Destruction le long du corridor frontalier
La vague a balayé vers le sud le long du poste-frontière de Rasuwagadhi et Gyirong, emportant ponts, routes et infrastructures riveraines. Les inondations se sont étendues aux districts de Rasuwa, Dhading et Nuwakot au nord et à l'ouest de Katmandou, détruisant des centrales hydroélectriques, des terres agricoles et des communautés. Dans le village de Syabrubesi, le torrent est arrivé dans les dix minutes suivant le franchissement de la frontière, laissant peu de temps aux communautés en aval pour évacuer. Vers 9h00 mercredi, les autorités népalaises ont envoyé environ 600 000 alertes par SMS, mais de nombreux destinataires n'ont reçu les avertissements qu'après que l'eau avait atteint leur zone. Plus de 1 000 personnes restent portées disparues dans les vallées touchées, les communications et les liaisons électriques étant toujours coupées.

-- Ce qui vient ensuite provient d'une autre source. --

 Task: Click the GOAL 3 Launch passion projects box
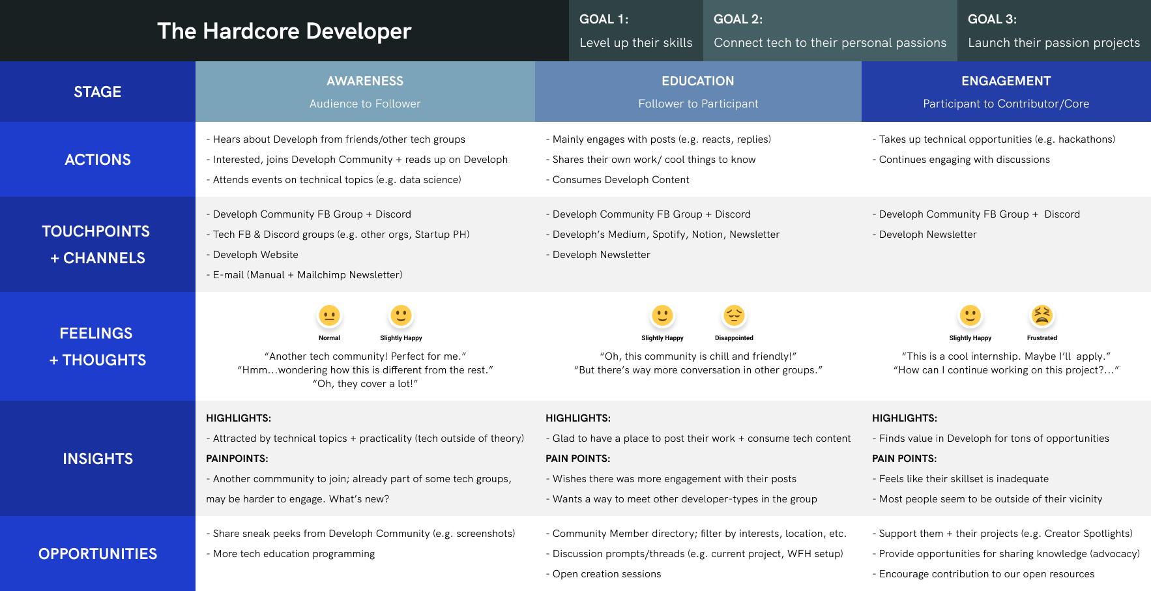coord(1053,31)
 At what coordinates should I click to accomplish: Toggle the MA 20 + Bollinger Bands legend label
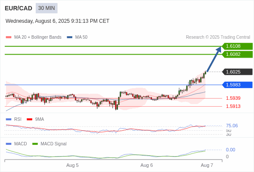(x=38, y=37)
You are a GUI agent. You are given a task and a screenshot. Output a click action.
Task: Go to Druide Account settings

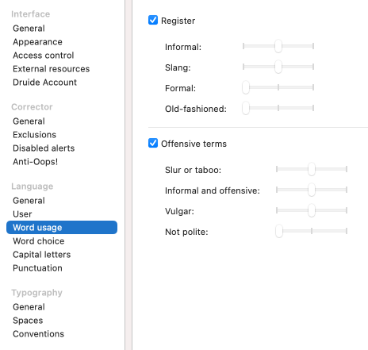[44, 83]
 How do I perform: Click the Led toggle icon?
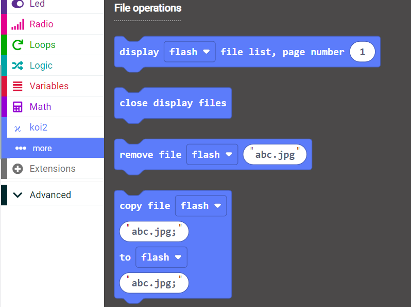[18, 4]
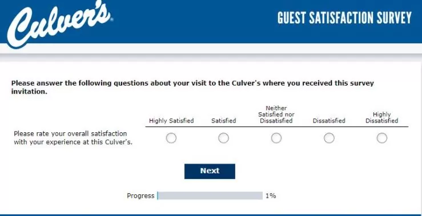Click the Dissatisfied column label
This screenshot has height=216, width=422.
tap(329, 121)
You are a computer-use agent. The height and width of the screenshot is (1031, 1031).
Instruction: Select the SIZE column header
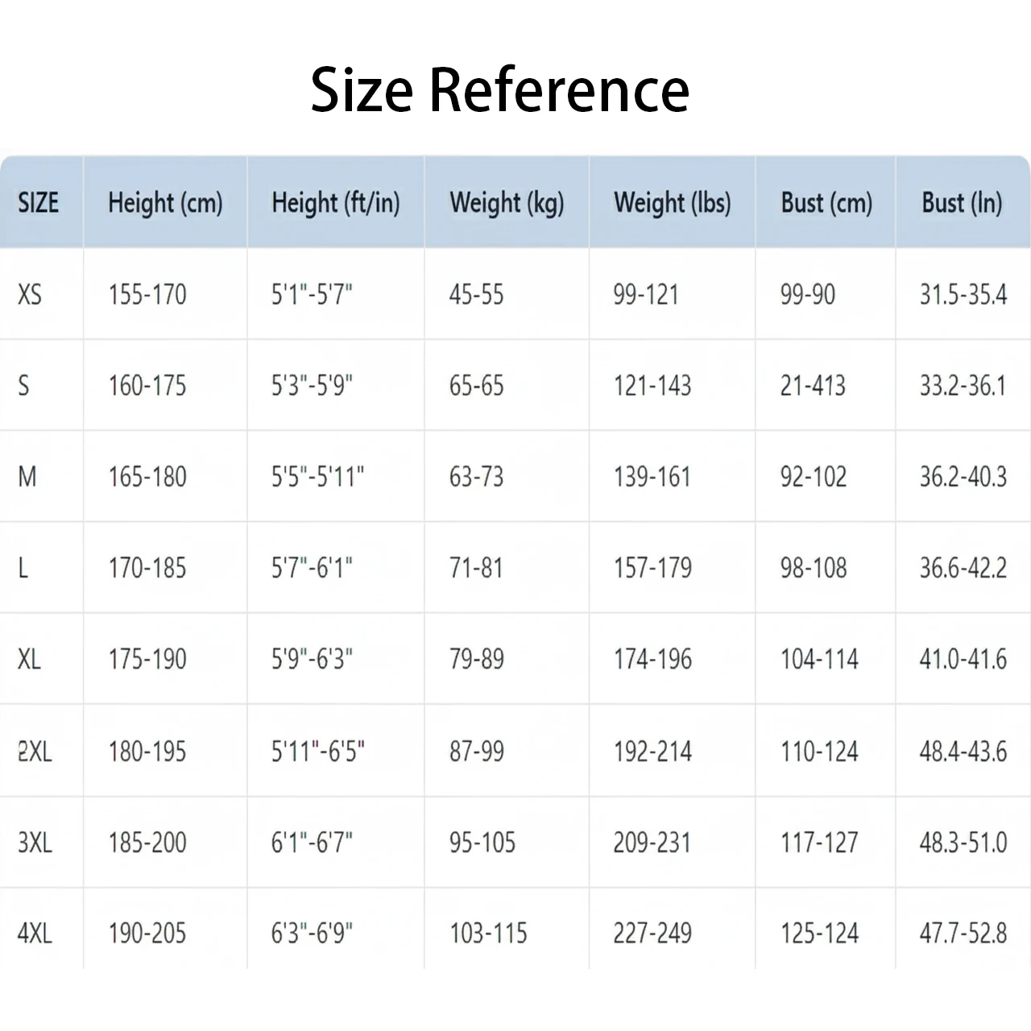tap(39, 202)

- La vague de crue entre au Népal depuis la frontière tibétaine
- La vague atteint le village en aval de Syabrubesi
- Les autorités népalaises envoient environ 600 000 SMS d'alerte d'urgence
- Des unités militaires secourent 350 travailleurs piégés dans un tunnel hydroélectrique inondé
Intervention d'urgence et opérations de sauvetage
Le bilan officiel des morts a atteint 389 jeudi soir, selon la police népalaise, les autorités anticipant des chiffres plus élevés à mesure que les débris sont déblayés. Les opérations d'urgence ont permis le sauvetage de 573 personnes jeudi, dont 350 travailleurs extraits par l'armée népalaise d'un tunnel hydroélectrique inondé dans le district de Rasuwa. La National Disaster Risk Reduction and Management Authority a mobilisé des milliers de personnels d'urgence pour mener des recherches à travers des corridors de transport coupés. Des postes de soins médicaux et des camps de tentes ont été installés près des vallées touchées pour aider les survivants et soigner les blessés. Le Premier ministre Shah s'est rendu dans la zone sinistrée pour superviser les opérations de réponse.

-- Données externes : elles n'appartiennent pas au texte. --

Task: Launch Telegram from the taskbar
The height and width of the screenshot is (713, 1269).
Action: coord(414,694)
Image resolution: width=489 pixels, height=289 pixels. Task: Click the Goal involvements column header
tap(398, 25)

Notre priorité absolue est la protection des vies des citoyens, la recherche et le sauvetage des disparus, la fourniture de soins médicaux et d'aide immédiate.
- Policiers
- 7250 personnel
- Armée népalaise
- 4200 personnel
- Force de police armée
- 1845 personnel
Défis transfrontaliers et facteurs environnementaux
Cette catastrophe fait suite à des inondations antérieures dans la région, notamment la destruction du Friendship Bridge un an plus tôt après une débâcle de lac glaciaire. Des chercheurs du International Centre for Integrated Mountain Development avaient précédemment identifié 47 lacs glaciaires dangereux dans le système himalayen. Des scientifiques de la Terre de l'Université d'Utrecht ont pointé la fonte du pergélisol et les changements de température comme facteurs principaux de déstabilisation des glaciers suspendus. Des protocoles d'alerte transfrontaliers entre la Chine et le Népal avaient été discutés après des catastrophes antérieures, mais des systèmes d'alerte précoce coordonnés n'étaient pas pleinement mis en œuvre avant l'événement. Des organisations d'aide internationales et des groupes communautaires de la diaspora ont lancé des collectes de fonds d'urgence et un soutien logistique pour acheminer des provisions vers les districts isolés.